Exercise instructions >>
Copy the listing from the line containing "What do you see at coordinates (90, 246)" through the line containing "tweet-text-part: ! is", both lines included. Swap "GUI agent" for "desktop helper" and change nothing else.

====== Data ======

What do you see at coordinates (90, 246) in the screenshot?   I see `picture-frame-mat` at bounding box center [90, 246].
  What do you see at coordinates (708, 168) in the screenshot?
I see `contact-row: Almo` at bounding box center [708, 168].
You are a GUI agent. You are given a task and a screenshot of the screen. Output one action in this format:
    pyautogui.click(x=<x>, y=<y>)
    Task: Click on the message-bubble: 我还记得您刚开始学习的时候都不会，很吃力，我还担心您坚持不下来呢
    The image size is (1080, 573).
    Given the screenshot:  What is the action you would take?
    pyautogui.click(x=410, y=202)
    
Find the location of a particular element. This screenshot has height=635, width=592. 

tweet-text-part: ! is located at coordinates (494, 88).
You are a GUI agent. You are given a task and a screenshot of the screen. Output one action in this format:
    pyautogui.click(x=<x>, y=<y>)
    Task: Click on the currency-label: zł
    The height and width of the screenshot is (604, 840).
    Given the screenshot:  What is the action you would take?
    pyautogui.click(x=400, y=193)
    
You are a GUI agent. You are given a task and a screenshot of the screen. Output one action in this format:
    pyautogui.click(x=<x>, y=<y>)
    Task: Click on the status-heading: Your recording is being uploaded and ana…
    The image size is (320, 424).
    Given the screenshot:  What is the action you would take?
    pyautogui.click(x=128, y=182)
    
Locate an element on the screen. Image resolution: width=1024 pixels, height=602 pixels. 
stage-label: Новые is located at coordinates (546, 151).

======
====== Data ======

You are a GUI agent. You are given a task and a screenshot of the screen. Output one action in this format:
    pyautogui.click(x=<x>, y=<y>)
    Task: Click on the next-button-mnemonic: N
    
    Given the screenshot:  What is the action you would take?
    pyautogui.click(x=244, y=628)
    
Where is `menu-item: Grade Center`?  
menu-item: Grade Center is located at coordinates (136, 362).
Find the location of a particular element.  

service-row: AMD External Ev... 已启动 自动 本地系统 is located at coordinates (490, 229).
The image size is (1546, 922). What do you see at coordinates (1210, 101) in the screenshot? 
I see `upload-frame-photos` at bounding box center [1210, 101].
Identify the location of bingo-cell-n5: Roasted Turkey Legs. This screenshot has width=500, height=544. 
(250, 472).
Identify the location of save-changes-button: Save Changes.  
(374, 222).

======
====== Data ======

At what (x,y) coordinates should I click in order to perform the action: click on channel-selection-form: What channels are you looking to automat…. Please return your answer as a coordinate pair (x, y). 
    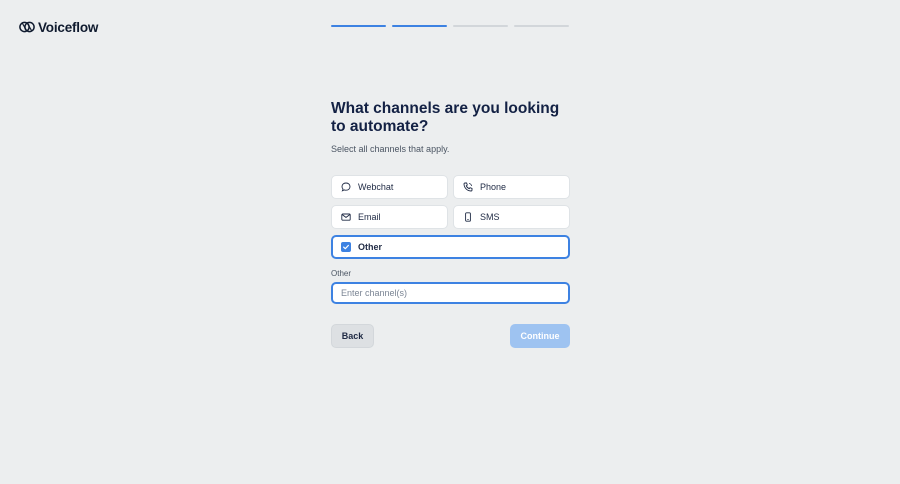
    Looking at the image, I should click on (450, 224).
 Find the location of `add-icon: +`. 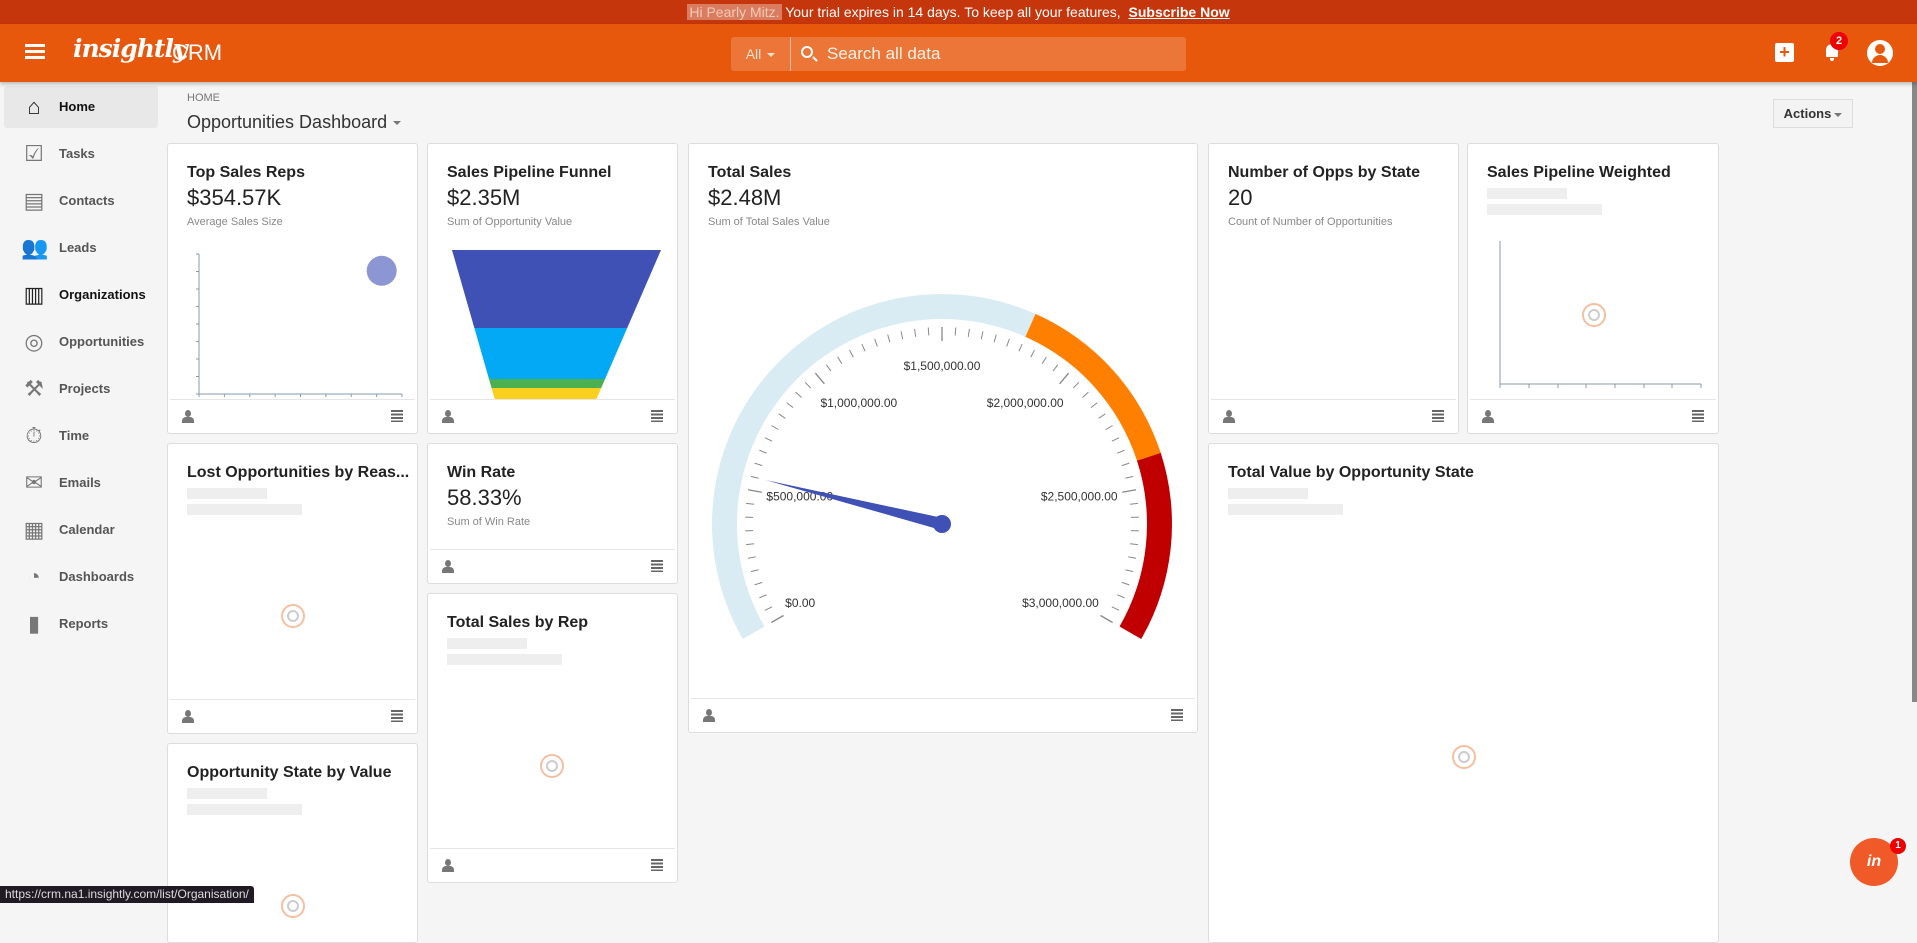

======

Written response >>
What do you see at coordinates (90, 246) in the screenshot?   I see `picture-frame-mat` at bounding box center [90, 246].
  What do you see at coordinates (708, 168) in the screenshot?
I see `contact-row: Almo` at bounding box center [708, 168].
You are a desktop helper. You are given a task and a screenshot of the screen. Output one action in this format:
    pyautogui.click(x=<x>, y=<y>)
    Task: Click on the message-bubble: 我还记得您刚开始学习的时候都不会，很吃力，我还担心您坚持不下来呢
    The image size is (1080, 573).
    Given the screenshot:  What is the action you would take?
    pyautogui.click(x=410, y=202)
    
Find the location of a particular element. This screenshot has height=635, width=592. 

tweet-text-part: ! is located at coordinates (494, 88).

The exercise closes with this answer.